** START OF Source extract **

Plaintiffs' conclusory allegations about Moldow's "publishing" defamatory statements on his message board, without specifying what conduct amounted to publishing, and their general allegations about his "editing" some of the posts, without specifying what content he added if any, do not sufficiently allege the "circumstances" of publication to state a claim for defamation under New Jersey law. Because the CDA immunizes a large fraction of the activities that have traditionally been treated as "publishing" under libel law, Zeran v. America OnLine, 129 F.3d 327, 331-334 (4th Cir. 1997), that conclusory allegation is no longer sufficient to state a libel claim. Neither do these parts of the complaint specifically identify the defamatory words that Moldow is supposed to have "published" or "edited". Accordingly, these aspects of the complaint should be dismissed as well, although in these respects it may be appropriate for the Court to grant the plaintiffs leave to replead.

** END OF Source extract **

--- Exercise task ---
List each distinct word that the legal excerpt puts in quotation marks. The data that come after the legal excerpt are separate material and unrelated to it.

** START OF Dataset content **

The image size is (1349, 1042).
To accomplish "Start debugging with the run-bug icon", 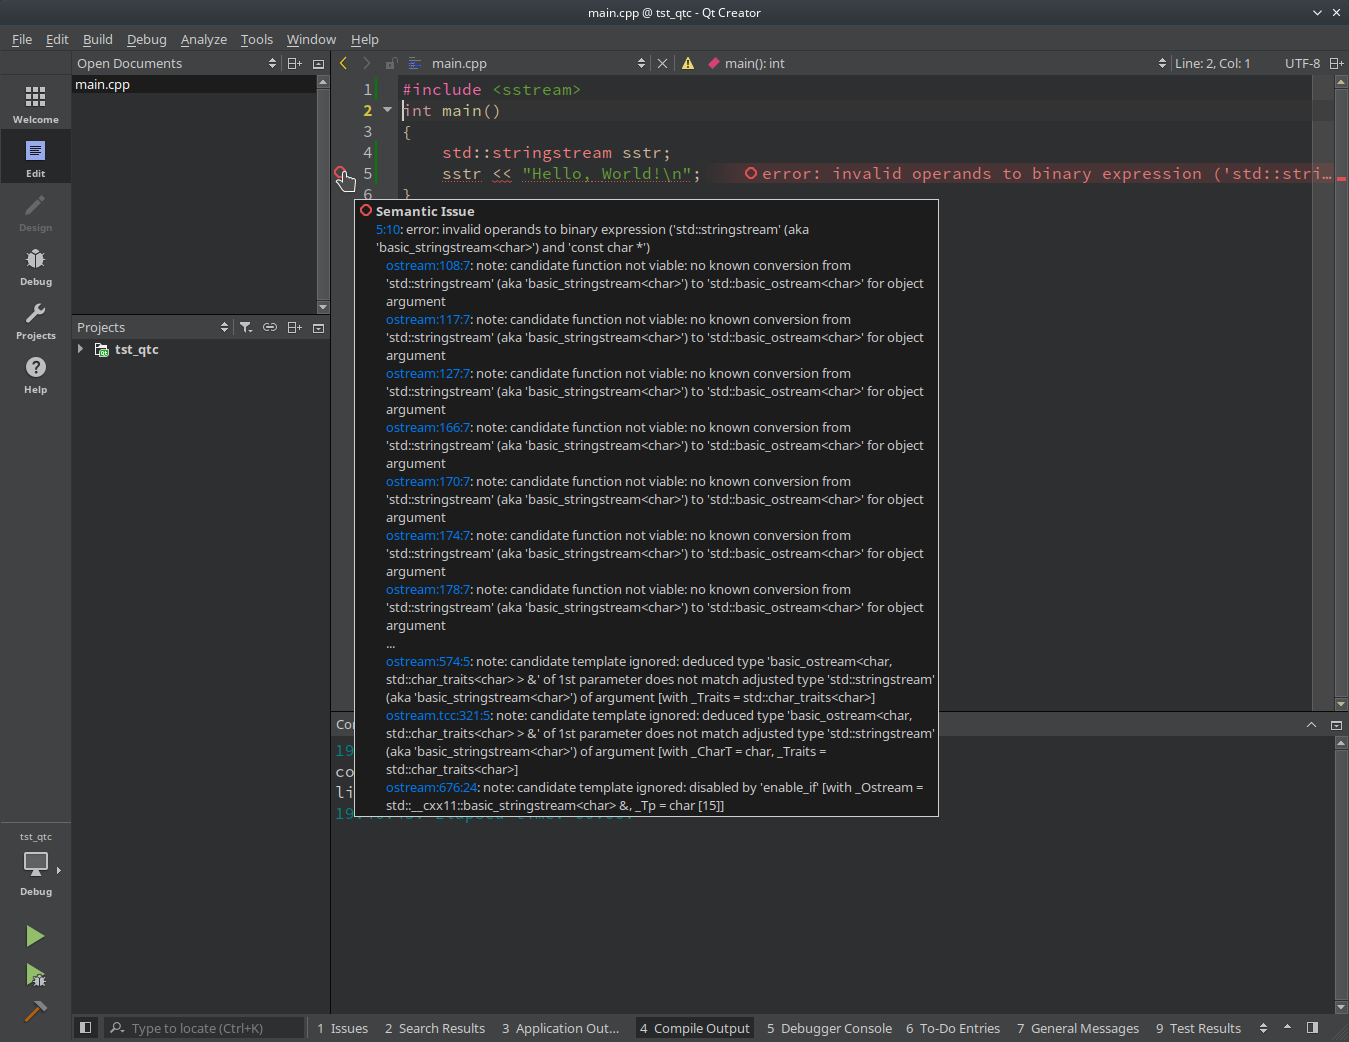I will [x=35, y=974].
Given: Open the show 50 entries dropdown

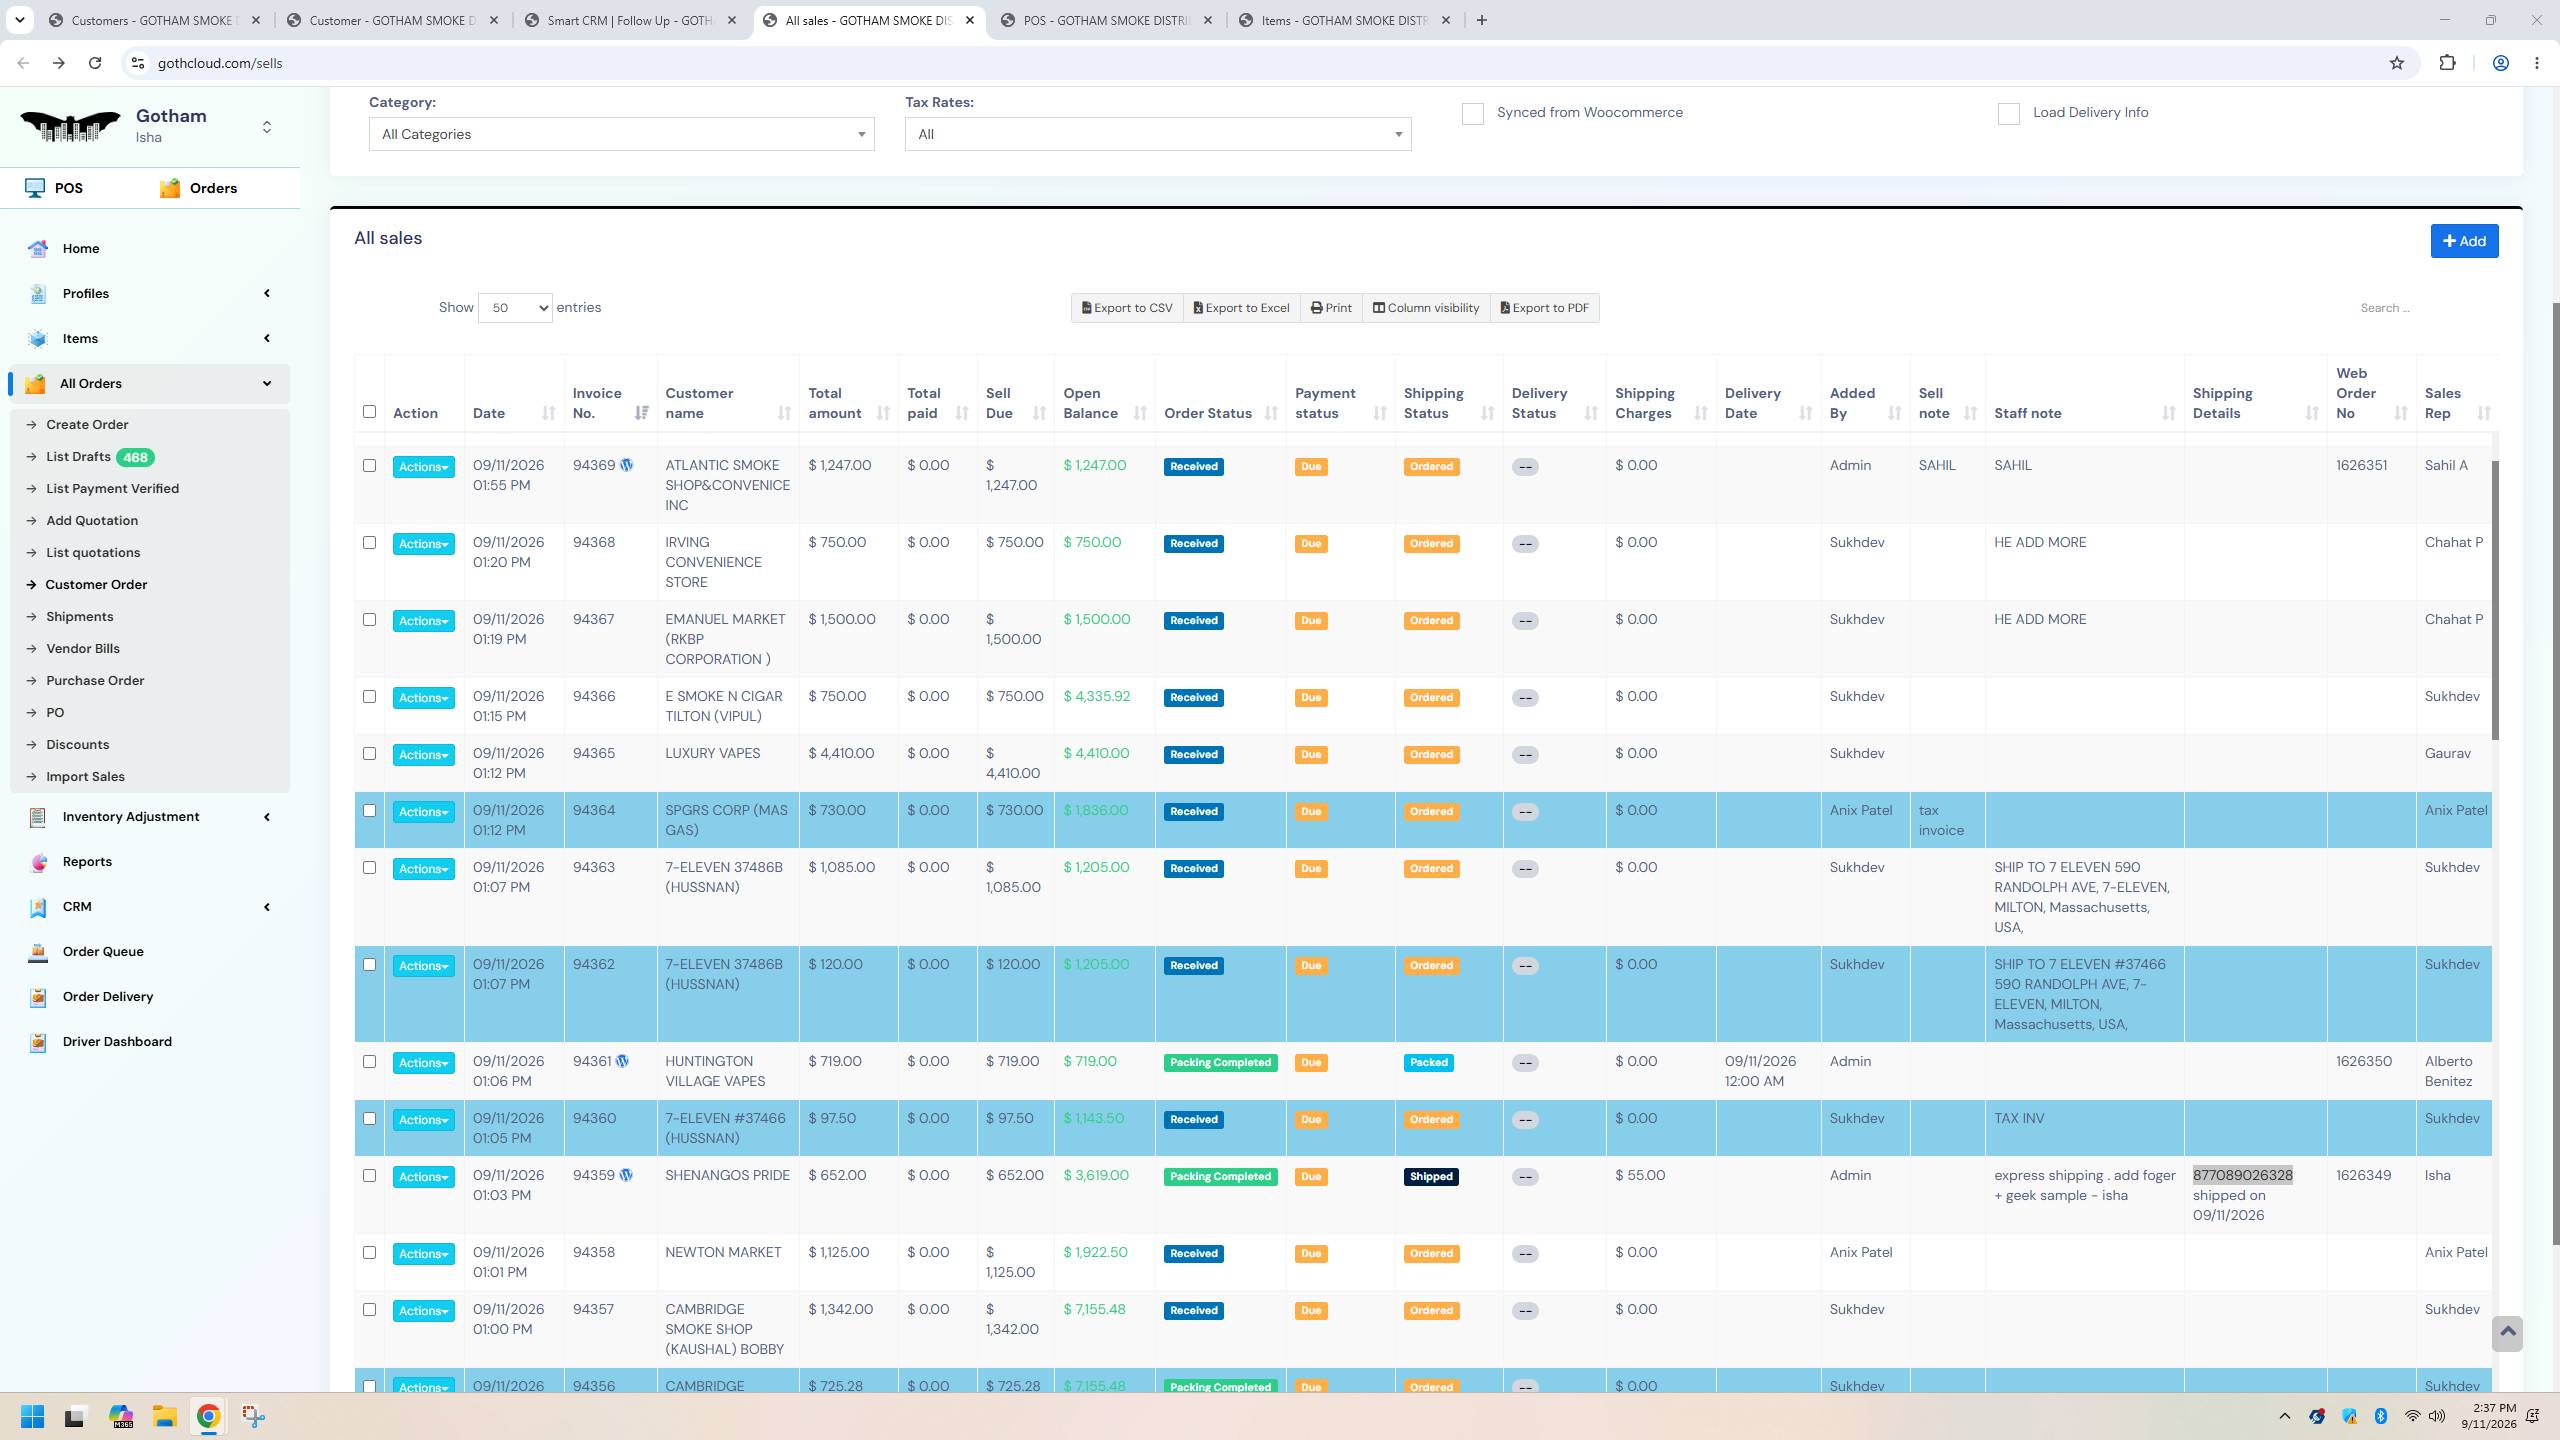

** END OF Dataset content **

--- The answer ---
publishing
editing
circumstances
published
edited